It is very pleasant to open sleepy eyes to overhead gnarly oak trees above my head. The overcast that has been clinging to these high mountains has melted away. I remember the full moonlight from the night before. A grey moonlight, that I thought might keep me awake, didn’t stand a chance after such an active day on the trail and climbing around through and over the plethora of rock formations. DF lies beside me. I turn my head as she turns hers. Her eyes are peaceful.

The waterfall sound of the creek rushing through the boulders, washing away its channel through the Earth continues on. A few birds call out. A turtle dove, or “tortolita” coos. Nothing wrong here. We stretch.

I’d forgotten the foam mattresses, which keep the air mattresses from sliding, but we agree that we slept well, even though not tight spoons as usual. We’re ready for a wonderful day, a celebration of life, a birthday. The sun is nearly exactly where it was the day that I was born. This old tree is shading us today.

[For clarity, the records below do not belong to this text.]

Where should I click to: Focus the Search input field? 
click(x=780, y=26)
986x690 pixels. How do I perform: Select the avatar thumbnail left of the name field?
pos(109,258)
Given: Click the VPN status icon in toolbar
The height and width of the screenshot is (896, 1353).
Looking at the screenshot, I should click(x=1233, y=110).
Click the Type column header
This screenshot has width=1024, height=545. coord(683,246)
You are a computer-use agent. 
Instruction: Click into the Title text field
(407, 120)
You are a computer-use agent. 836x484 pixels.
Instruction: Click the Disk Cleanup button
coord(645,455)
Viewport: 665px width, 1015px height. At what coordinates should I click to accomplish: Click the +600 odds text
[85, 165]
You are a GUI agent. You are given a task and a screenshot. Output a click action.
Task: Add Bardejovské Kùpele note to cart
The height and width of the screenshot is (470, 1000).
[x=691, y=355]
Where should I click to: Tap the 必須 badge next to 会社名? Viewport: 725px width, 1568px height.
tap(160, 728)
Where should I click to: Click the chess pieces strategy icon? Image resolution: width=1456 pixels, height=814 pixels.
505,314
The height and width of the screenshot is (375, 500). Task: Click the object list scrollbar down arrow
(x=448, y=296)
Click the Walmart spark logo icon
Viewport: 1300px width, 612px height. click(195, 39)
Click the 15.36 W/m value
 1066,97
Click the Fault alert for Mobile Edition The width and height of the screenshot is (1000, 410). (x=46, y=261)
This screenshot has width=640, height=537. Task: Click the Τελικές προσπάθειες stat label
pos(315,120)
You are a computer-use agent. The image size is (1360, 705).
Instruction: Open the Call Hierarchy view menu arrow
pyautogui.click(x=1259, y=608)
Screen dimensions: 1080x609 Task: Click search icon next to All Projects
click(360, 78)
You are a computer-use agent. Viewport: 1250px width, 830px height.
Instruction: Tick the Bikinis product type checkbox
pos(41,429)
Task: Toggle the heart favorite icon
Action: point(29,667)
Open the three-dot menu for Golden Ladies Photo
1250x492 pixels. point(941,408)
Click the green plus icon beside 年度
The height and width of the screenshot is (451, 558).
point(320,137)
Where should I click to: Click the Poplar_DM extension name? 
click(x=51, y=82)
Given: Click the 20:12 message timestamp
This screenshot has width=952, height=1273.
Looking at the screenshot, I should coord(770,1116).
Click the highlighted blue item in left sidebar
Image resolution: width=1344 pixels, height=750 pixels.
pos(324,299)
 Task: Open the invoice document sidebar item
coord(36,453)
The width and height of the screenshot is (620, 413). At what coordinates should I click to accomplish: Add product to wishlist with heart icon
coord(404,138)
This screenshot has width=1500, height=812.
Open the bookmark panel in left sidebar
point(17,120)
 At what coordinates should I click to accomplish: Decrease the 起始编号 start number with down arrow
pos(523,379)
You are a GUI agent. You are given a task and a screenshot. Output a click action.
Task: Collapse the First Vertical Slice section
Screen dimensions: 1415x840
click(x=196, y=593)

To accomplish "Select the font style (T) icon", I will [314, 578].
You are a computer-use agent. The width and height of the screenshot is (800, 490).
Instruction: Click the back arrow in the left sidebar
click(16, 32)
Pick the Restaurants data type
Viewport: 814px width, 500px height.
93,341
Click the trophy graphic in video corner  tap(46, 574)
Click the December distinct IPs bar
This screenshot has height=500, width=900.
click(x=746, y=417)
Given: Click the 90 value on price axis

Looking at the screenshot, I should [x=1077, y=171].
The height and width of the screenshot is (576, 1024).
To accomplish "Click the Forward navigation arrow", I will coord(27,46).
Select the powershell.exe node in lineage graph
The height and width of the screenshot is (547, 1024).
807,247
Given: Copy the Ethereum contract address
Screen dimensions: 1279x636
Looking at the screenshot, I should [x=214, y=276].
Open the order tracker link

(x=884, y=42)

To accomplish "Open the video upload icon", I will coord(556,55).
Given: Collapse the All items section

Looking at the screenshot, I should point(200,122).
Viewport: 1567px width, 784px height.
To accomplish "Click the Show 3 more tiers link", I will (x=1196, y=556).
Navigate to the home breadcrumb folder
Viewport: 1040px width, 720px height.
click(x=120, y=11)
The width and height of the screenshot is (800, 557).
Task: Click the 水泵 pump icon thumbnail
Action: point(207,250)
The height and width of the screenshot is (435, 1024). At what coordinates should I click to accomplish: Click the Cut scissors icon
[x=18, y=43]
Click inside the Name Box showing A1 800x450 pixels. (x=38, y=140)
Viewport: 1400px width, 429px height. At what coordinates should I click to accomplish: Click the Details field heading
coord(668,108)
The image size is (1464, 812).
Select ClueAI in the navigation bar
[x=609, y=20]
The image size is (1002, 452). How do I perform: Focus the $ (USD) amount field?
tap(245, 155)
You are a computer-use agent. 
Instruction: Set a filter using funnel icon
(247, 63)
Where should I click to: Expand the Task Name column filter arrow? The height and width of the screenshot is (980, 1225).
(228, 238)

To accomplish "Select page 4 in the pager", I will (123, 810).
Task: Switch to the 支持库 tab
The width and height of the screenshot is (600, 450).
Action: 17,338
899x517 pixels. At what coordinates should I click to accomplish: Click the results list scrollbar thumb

We are thinking about heading back today. We have put off the decision and brought extra food, just in case. We are feeling the effects of our first backpack foray of the year, a groan here and there. The day and circumstance are beautiful. We would have to leave early to make the 4:30 shuttle, or walk another four miles on pavement. We have appointments the following day and would have to get up and away early….

I ask myself, how would I like to spend my birthday? Pushing a timetable, or making the most of now and putting strife aside?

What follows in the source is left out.